那时我博士论文写不出一个字,每天生活在极度焦虑和恐慌中不可自拔。
某天看到学校发的邮件里有一个关于拖延症的workshop,于是报名参加,结果去了才尴尬地发现报名了十一个人当天只来了俩,我和一个本科女孩。
我还特地看了一下报名名单,发现自己似乎是唯一的博士生和中国学生。
那时我就隐约觉得哪里不对劲——光我自己知道的退学的中国博士生就有两个人。
事实上,无论是调研数据还是现实经历都证明,这个群体承受得压力非常大,但似乎有什么东西堵在哪里,让我们这些博士生们无法走出心灵的牢笼,向外界发出求救的呐喊声。
在这个workshop里我认识了两位老师,她们一个负责学生思想健康问题,一个是学校专职的心理咨询师。
这两位老师对我的帮助贯穿了接下来的博士生涯。
第一位老师孜孜不倦地联系我,每周我们都会一起聊天,我向她倾诉学业上的问题,自己的负担,以及身在海外不知道如何处理的生活上大大小小的问题,她是美国人,身上有种天不怕地不怕的开朗和豪迈,很不拘小节,脸上时时挂着那种被太阳晒出来的微笑,也很不屑英国人的外热内冷的做派。
第二位老师则启动了一个博士生心理救助小组,每周一群博士生聚在一起在她的主导下互相鼓励和吐槽。

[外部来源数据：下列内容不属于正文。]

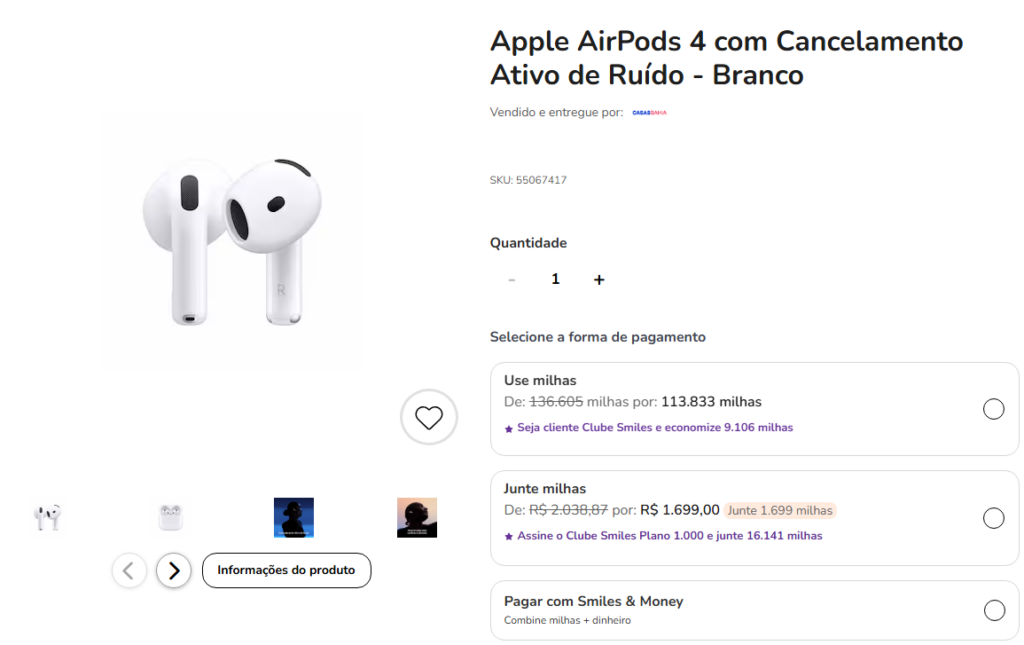Increase quantity with plus sign
The height and width of the screenshot is (645, 1024).
pos(599,280)
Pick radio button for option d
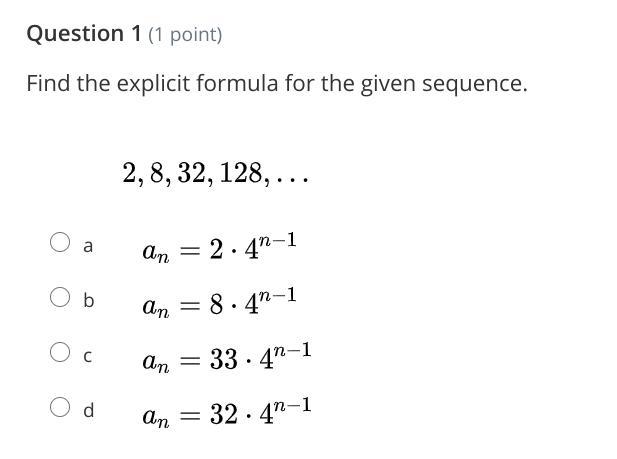The image size is (617, 459). (60, 407)
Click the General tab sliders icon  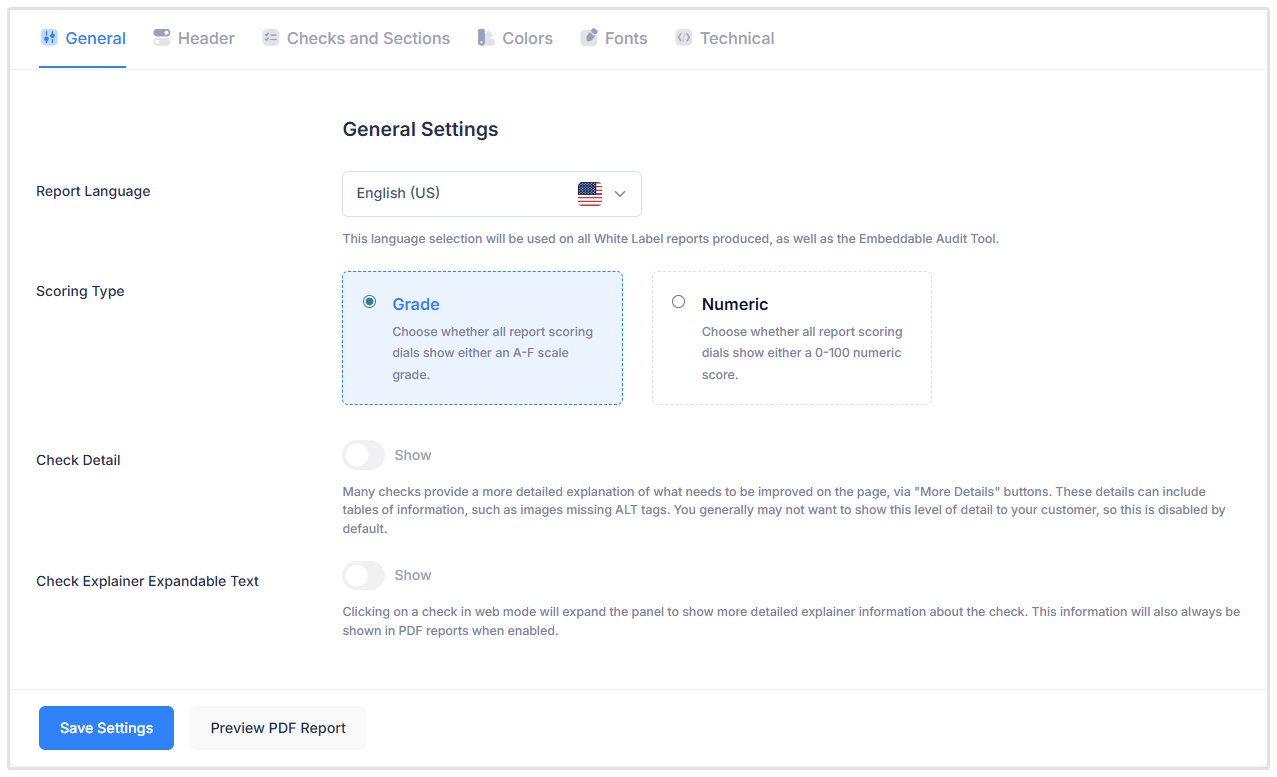[x=49, y=38]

我后来参加了另一个一对一的心理支持项目,每周一个小时,我面对她侃侃而谈自己遇到的各种问题,她则挂着微笑倾听,时不时提醒我喝口水。
在这两位老师的帮助下,我熬过了生命中这段最艰苦的岁月,每周我都在工作之余隐隐期待去和她们见面,没有缺席过一次——而这些咨询项目都是免费的,可以说是学生在校园里的隐形福利之一,评论里有知友指出,走出校园后这类心理咨询的价格足以让大多数人望而却步。
如今回想起这些,我想这种期待感真的非常重要,因为它让你知道自己有一个去处,有人在哪里等待着去帮助你。
而那种天地之大无处可去的滋味真的会压垮一个人的神经,所以当我听到有些人说:“读博哪有这么大压力,出去旅游/逛逛/玩玩不就没事了嘛!”之类的话时内心都是不屑的——说这话的绝大多数都是在想象中读博,根本没有任何切身体会。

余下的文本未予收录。